For most of us use the vast majority of our electricity will be for air conditioners and major appliances. So yes, the power company will mostly find out that it's hot outside and you are storing perishable food. They might be able to see a few things beyond that, but I'm trying to imagine a novel where the phrase "Some animals use the blow dryer more than others" is a chilling denouement and I'm not having much success.

If you're running an unlicensed aluminum smelter in your spare bedroom you might have reasons to be worried.

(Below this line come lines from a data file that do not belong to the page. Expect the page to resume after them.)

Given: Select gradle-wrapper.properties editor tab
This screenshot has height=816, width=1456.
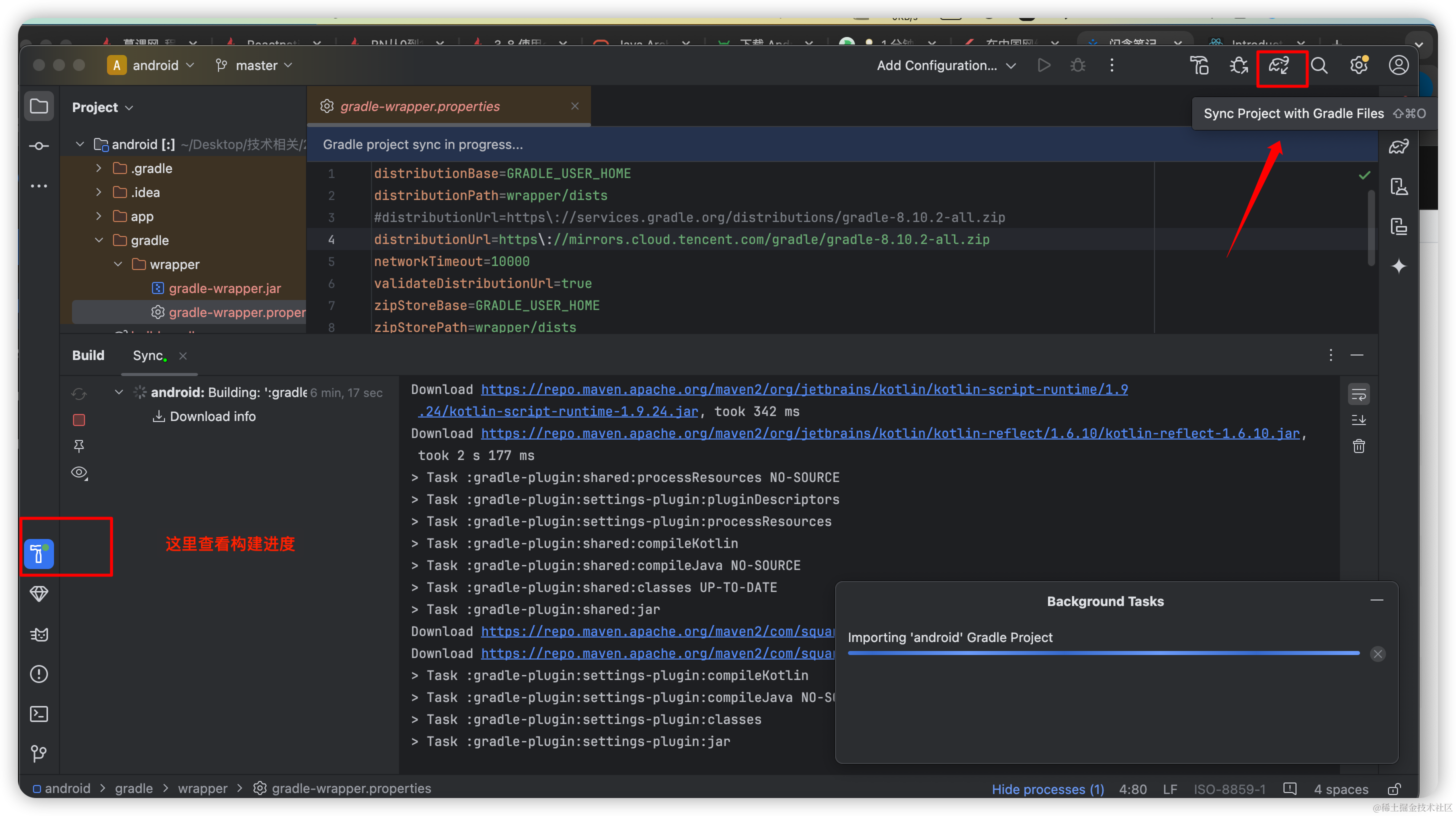Looking at the screenshot, I should tap(420, 106).
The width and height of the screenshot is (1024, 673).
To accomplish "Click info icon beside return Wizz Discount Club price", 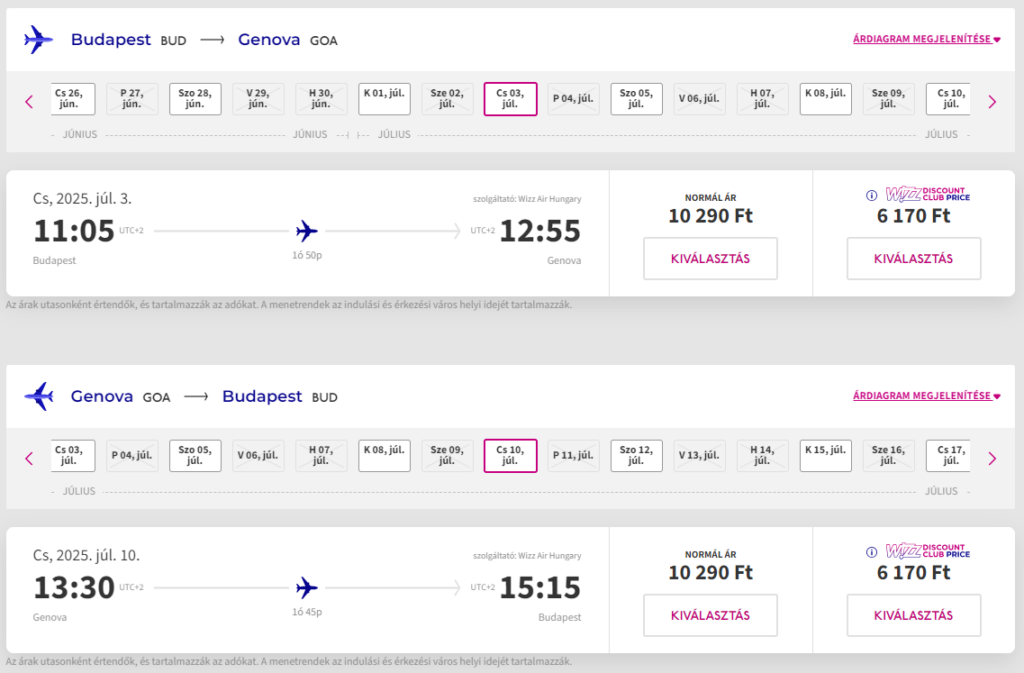I will click(x=871, y=552).
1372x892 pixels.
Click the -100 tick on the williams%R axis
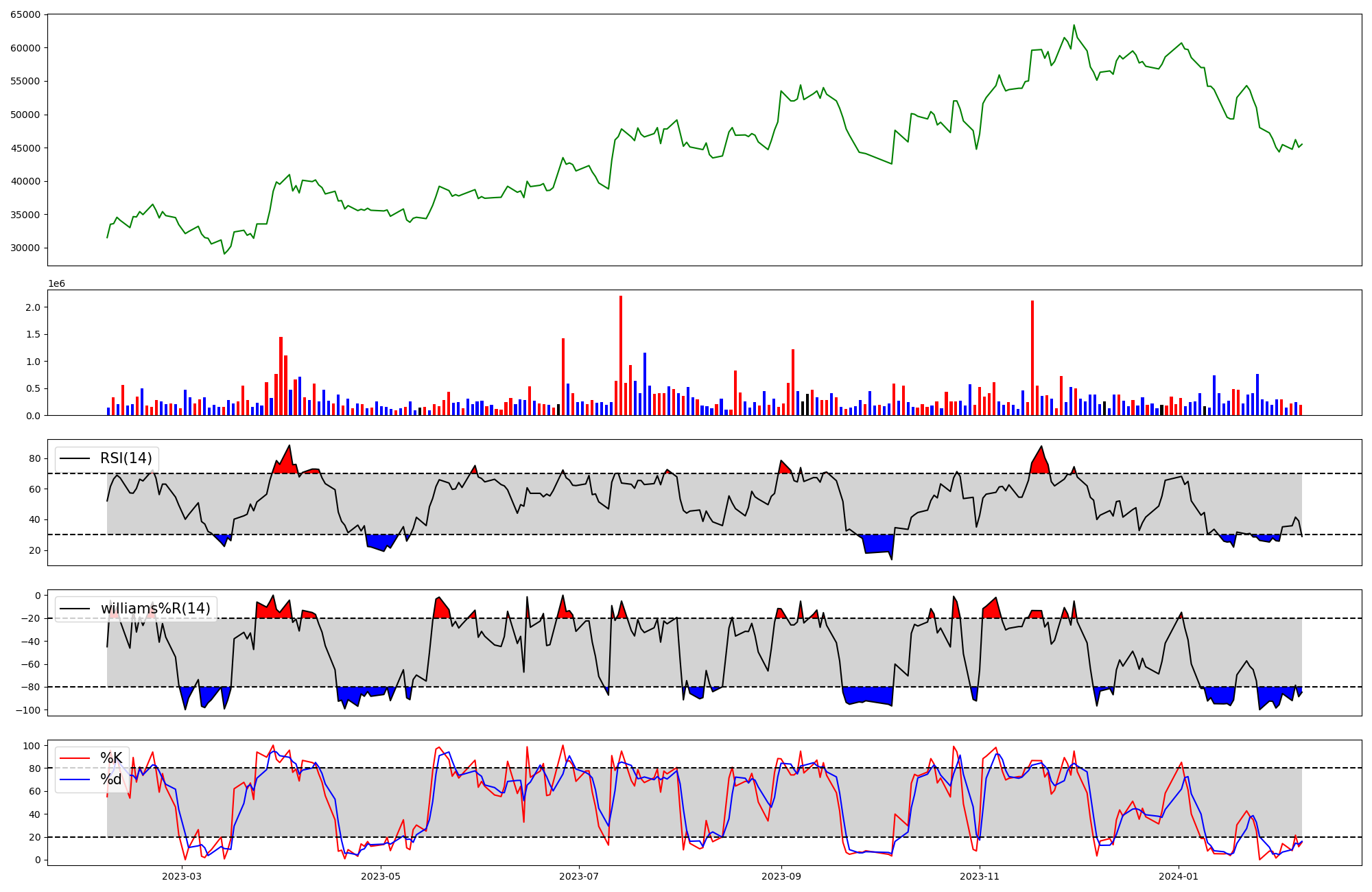[27, 710]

Not that I know anything about that.

posted by Kid Charlemagne at 5:59 PM on November 6, 2011


(Our utility does encourage homeowners to let them install a remote air conditioning cutoff switch in your home, which they promise to use less than X number of times a year, in order to level off peak power usage days in the middle of summer. I could see how this program would be invasive, but it's totally separate from smart meters, and is opt-in only.)
posted by miyabo at 8:08 PM on November 6, 2011


There is concern over smart meters in Australia too. Basically I think the concern is that the power company can now see that peak loads in neighbourhood X are between 6-8pm, so now we're going to charge neighbourhood X an extra 10c per kWh just between 6-8pm to discourage use... but with no reduction in the other rates. So a price increase by stealth if you will. It's a legitimate concern but more to do with the politics of electricity pricing than the smart technology itself.
posted by dave99 at 3:15 AM on November 7, 2011 [1 favorite]


Response by poster: Thanks for the responses. I pointed my friends to this thread, and I don't know if my friends are going to feel better about being called "crazy conspiracy theorists," but I hope they can get some useful information from it and feel better about it all.